PAGE =>
The protagonist, a closeted gay man named Richard, finds a new job as translator for an American couple whose task it is to promote democratic ideals, foster a good Argentina-United States relationship, and promote the idea of privatization of the oil industry in Argentina. This sub-plot had me bogged down for a while, but I'd advise skimming over that somewhat because the true beauty of this book is its tight narrative and the psychological make-up of a gay man. Richard's story seems very personal and true-to-life. In fact, I then had to go back to see if the author is gay. He is openly so.

I like the way this novel explores Richard's need to hide his homosexuality, how he chooses to whom to disclose this fact and whom to approach, and how he deals with a culture in which AIDS threatens those members of his own community.

This novel is brilliant. It makes me want to read even more writing by this talented author. ( )
  SqueakyChu | Sep 8, 2015 |
This extraordinarily moving novel set in Argentina in the years immediately following the Falklands War is told in first person. Somehow, though it is hard to explain the power of Tóibín's seemingly simple yet elegiac prose, characters and settings a vividly brought to life, and the story is effortlessly propelled forward. Nothing in the jacket copy of this edition hints that it is what in the 1980s would have been sold to a niche market as a "gay novel". Richard, the narrator, is an Argentinian of mixed descent; his mother was British. Because he is fluently bi-lingual he gains a job as a translator and general facilitator in various international business and diplomatic enterprises, eventually becoming a trusted figure of some importance. Along the way there is casual (and explicitly described) gay sex, but he eventually meets and falls in love with an Argentine man who becomes his lover/partner. Then, quite suddenly, AIDS strikes both of them. The quiet ending is heart-breaking, but astonishingly, not despairing. A brilliant book. ( )

RECORDED INFORMATION =>
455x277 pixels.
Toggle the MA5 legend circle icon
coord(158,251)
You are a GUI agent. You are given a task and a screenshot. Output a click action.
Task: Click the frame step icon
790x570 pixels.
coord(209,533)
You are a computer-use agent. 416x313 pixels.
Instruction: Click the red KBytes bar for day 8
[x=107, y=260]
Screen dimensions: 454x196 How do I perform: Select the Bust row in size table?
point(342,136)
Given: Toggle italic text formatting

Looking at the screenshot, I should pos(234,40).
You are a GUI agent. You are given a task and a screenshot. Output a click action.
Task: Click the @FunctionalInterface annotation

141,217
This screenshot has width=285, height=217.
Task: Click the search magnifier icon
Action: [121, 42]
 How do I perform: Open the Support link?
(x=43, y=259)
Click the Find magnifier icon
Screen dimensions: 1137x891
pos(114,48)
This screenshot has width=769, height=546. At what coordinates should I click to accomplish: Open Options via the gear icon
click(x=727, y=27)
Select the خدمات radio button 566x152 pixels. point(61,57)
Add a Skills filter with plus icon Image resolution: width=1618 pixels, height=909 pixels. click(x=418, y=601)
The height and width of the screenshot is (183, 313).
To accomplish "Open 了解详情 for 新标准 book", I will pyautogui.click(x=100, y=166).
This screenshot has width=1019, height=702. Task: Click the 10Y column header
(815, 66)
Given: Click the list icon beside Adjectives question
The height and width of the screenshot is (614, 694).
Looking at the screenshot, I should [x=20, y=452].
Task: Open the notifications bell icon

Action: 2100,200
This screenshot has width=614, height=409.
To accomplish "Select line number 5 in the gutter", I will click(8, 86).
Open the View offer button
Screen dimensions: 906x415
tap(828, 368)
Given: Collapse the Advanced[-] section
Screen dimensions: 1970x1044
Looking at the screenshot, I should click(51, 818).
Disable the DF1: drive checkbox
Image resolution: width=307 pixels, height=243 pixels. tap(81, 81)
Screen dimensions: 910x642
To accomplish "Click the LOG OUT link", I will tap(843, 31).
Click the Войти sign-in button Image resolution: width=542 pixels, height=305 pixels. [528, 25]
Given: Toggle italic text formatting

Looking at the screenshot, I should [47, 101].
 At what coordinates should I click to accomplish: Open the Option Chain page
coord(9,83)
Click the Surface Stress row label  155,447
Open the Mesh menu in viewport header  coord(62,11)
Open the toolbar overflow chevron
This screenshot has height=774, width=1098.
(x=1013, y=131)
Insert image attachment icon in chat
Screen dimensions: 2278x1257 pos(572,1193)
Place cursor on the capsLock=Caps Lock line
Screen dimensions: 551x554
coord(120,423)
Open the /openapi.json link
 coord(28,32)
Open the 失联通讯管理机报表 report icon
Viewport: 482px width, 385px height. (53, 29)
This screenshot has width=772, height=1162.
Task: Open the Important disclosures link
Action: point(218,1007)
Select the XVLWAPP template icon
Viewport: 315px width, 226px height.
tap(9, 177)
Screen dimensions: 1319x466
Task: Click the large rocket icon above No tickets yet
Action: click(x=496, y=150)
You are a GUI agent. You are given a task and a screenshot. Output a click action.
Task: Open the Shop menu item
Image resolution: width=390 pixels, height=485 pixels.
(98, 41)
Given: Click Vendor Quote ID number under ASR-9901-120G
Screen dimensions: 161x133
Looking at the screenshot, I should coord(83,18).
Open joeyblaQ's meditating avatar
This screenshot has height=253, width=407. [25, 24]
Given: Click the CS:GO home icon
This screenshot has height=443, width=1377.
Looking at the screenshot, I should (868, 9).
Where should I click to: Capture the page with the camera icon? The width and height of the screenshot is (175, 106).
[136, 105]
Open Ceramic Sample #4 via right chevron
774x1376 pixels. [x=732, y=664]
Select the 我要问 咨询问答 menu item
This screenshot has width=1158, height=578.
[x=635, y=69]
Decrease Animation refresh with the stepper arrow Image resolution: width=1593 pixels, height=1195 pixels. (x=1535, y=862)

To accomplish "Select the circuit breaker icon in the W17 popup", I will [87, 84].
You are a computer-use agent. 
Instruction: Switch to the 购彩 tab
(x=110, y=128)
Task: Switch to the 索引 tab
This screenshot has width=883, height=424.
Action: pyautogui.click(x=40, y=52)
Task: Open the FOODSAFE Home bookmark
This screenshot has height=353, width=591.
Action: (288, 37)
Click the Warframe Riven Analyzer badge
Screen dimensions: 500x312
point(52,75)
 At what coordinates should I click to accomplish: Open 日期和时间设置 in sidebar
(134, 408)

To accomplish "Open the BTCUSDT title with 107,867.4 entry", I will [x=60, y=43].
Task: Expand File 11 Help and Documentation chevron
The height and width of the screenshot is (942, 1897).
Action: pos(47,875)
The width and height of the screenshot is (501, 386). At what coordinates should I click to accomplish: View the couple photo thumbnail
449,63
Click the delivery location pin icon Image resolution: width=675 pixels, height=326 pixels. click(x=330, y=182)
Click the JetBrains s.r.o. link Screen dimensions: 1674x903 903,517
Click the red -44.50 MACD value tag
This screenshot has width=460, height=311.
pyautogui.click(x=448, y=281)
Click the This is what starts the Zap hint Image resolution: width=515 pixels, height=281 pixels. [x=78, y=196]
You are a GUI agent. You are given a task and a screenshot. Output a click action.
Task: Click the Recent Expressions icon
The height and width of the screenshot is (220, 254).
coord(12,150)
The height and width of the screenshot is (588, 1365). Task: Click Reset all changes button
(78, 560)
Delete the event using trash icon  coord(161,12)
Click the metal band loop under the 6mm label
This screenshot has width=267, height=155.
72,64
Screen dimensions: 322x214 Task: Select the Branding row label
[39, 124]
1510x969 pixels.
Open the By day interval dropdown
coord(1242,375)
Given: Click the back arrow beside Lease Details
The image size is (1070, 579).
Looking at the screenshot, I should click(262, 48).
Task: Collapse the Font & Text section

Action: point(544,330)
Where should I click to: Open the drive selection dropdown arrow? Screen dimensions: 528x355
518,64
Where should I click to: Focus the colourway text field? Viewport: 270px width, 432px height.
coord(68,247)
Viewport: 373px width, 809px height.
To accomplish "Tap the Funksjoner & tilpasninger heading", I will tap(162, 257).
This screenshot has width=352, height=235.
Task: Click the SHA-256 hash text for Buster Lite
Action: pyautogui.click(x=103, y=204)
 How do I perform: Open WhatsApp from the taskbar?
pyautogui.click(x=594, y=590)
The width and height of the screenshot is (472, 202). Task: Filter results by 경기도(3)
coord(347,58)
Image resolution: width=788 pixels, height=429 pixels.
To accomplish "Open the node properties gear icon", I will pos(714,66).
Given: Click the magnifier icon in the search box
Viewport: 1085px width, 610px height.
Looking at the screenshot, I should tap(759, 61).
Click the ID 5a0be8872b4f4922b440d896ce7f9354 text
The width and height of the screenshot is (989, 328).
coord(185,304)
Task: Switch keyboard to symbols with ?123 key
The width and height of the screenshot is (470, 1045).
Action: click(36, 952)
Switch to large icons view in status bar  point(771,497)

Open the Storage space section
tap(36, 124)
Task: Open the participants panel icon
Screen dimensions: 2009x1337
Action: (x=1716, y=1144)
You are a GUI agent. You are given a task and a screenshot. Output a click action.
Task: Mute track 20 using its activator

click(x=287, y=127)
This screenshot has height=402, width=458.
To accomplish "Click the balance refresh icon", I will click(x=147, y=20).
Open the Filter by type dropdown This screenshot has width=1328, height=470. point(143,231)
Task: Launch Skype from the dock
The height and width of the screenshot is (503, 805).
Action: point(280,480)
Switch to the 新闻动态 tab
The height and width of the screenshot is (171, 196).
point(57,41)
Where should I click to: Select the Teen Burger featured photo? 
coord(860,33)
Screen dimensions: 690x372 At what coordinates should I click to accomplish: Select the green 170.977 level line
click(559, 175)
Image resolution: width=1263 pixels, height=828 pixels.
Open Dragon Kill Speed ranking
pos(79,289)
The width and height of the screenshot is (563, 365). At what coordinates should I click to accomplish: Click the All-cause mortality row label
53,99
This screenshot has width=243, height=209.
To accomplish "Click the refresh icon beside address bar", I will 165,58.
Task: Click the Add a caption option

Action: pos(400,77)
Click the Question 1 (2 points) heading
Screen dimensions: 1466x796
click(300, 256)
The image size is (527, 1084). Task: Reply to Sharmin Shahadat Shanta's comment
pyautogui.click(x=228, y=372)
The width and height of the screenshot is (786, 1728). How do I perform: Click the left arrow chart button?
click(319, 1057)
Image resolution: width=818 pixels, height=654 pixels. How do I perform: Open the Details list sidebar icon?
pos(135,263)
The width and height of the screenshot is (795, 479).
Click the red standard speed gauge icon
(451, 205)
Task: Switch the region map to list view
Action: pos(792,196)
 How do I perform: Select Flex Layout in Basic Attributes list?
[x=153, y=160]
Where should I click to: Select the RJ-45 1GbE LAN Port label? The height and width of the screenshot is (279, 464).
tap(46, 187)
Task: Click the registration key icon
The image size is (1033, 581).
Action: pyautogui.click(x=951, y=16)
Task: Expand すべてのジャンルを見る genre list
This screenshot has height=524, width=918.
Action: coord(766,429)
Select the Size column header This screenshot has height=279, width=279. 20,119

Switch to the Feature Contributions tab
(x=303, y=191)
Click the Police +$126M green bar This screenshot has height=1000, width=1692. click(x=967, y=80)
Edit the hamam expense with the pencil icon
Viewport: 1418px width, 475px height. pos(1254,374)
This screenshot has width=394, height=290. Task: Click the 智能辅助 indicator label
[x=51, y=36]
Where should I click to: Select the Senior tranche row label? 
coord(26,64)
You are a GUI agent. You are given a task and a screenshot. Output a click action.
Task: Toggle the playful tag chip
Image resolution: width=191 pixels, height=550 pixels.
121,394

PROBLEM TO SOLVE => In the book reviews, the novel is set in Argentina during the years right after which war?

RESULT FOR THIS EXERCISE => The Falklands War.